Have you ever noticed that people who expect the best in life usually seem to get it? And have you noticed that the reverse also seems to be true? Do you think it happens that way due to coincidence or luck? Or is something else going on? Your answer is more important than you, perhaps, think.
One of The Pacific Institute’s core principles, solidly founded on cognitive research, is that we move toward and become like what we think about. We behave not in accordance with the truth, but with the truth as we perceive and believe it to be. So, it follows that when you expect the best from yourself and others, you behave in ways that almost guarantee you are going to get it.
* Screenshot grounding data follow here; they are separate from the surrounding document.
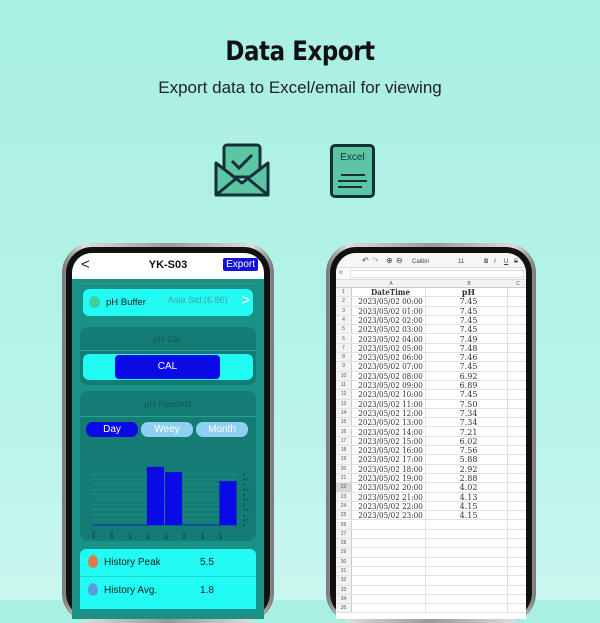 The width and height of the screenshot is (600, 623). Describe the element at coordinates (344, 580) in the screenshot. I see `row-number: 32` at that location.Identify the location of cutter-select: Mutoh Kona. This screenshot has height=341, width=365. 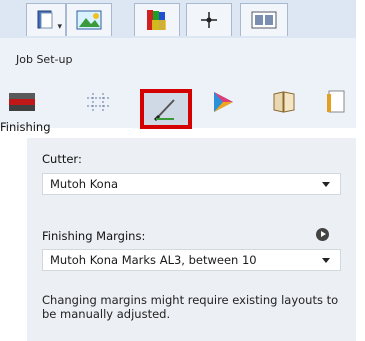
(192, 184).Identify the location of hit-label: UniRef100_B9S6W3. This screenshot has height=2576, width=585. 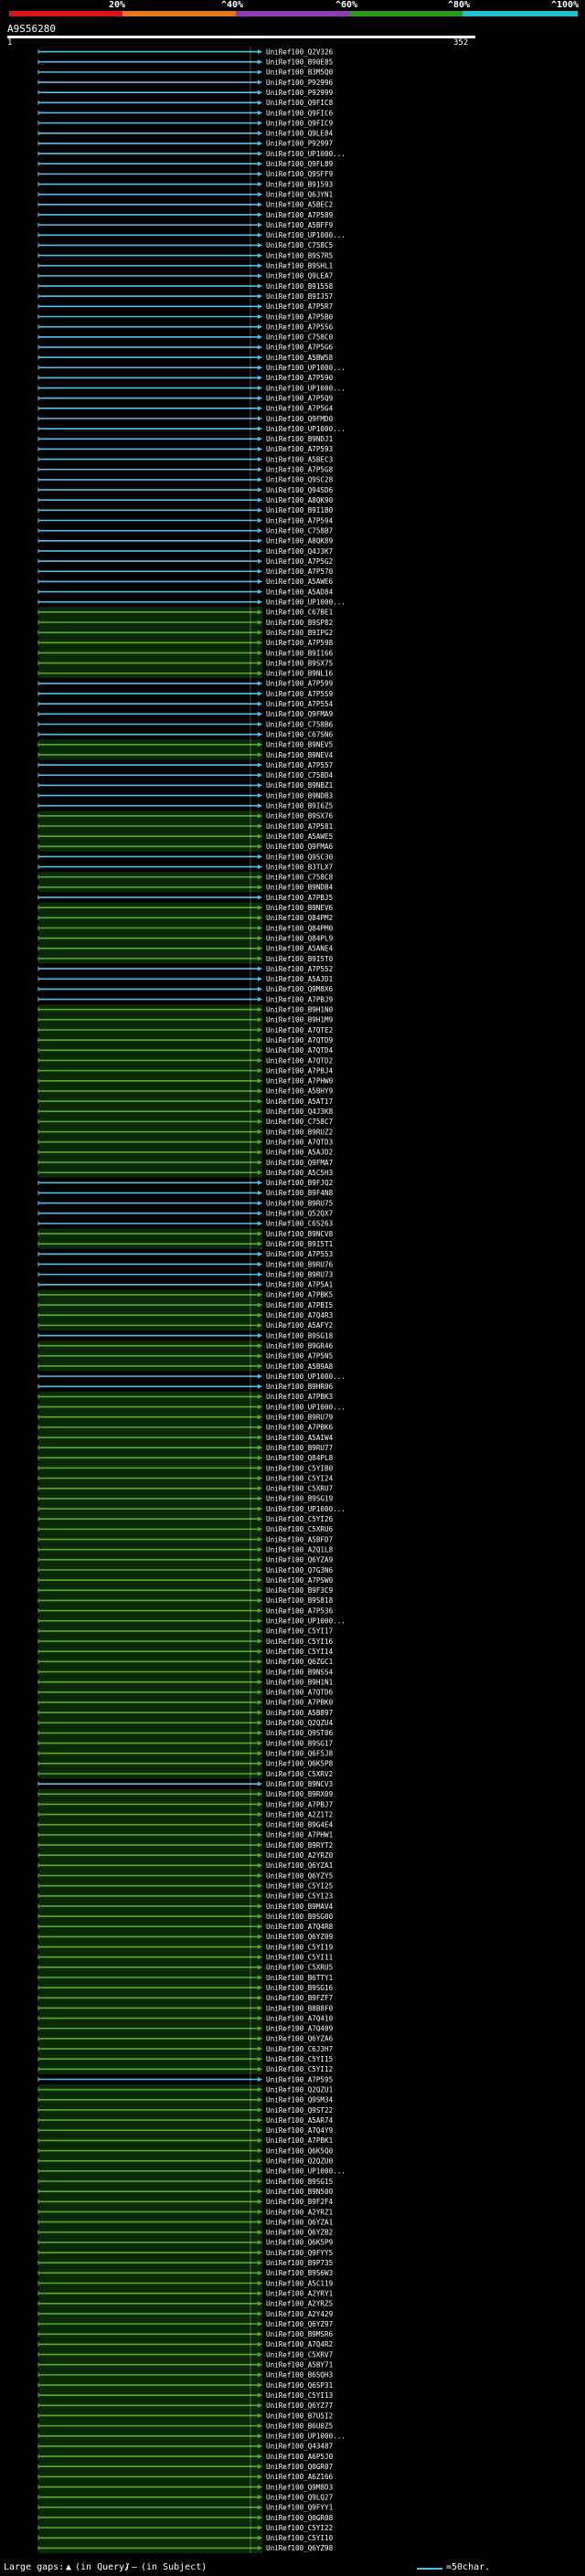
(300, 2273).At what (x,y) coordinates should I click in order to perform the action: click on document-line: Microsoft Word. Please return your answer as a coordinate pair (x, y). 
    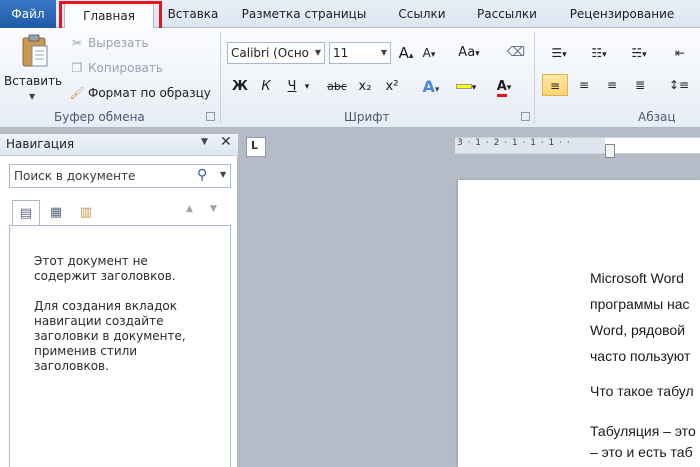
    Looking at the image, I should click on (637, 278).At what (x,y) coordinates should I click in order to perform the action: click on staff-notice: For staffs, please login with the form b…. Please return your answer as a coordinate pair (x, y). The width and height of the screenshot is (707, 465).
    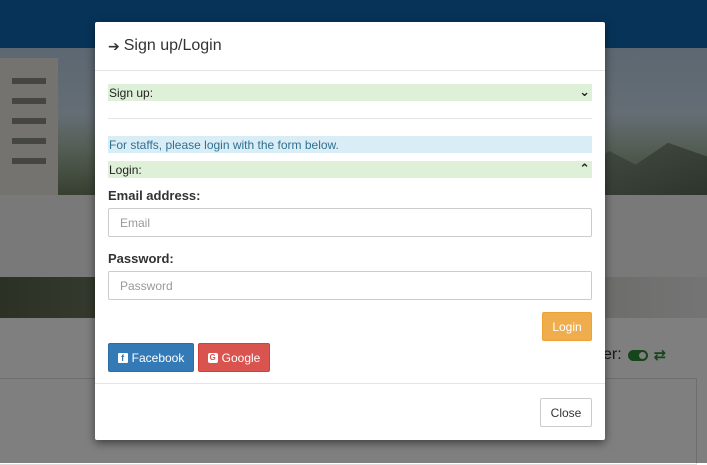
    Looking at the image, I should click on (350, 144).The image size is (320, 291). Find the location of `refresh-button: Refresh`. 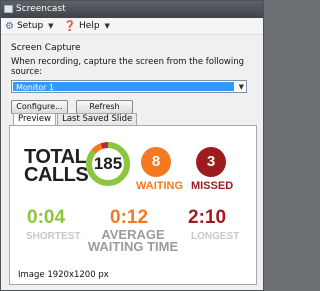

The same is true when you expect trouble. You set yourself up for trouble in countless little and not so little ways and sure enough, trouble shows up at your door. (Sound familiar?)
What do you expect for yourself? Do you expect to do the things you dream about, or do you expect obstacles, opposition and eventual disappointment? The human mind keys on the pictures our words create, and our behavior follows. Which direction do you really want to take?
What do you expect from your kids, your spouse, and your co-workers? Do you expect excellence, integrity and respect? Or do you have to keep after them all the time to keep them from messing things up? Why not try expecting the best? It is a valuable leadership habit that can be learned.
Showing your children what you expect is probably the best habit you can get your children into, as well. If you consistently and lovingly give your children a better, much more positive expectation, they are far more likely to go out and make it happen. And the best part? Once it’s a habit, it is repeated throughout their lives.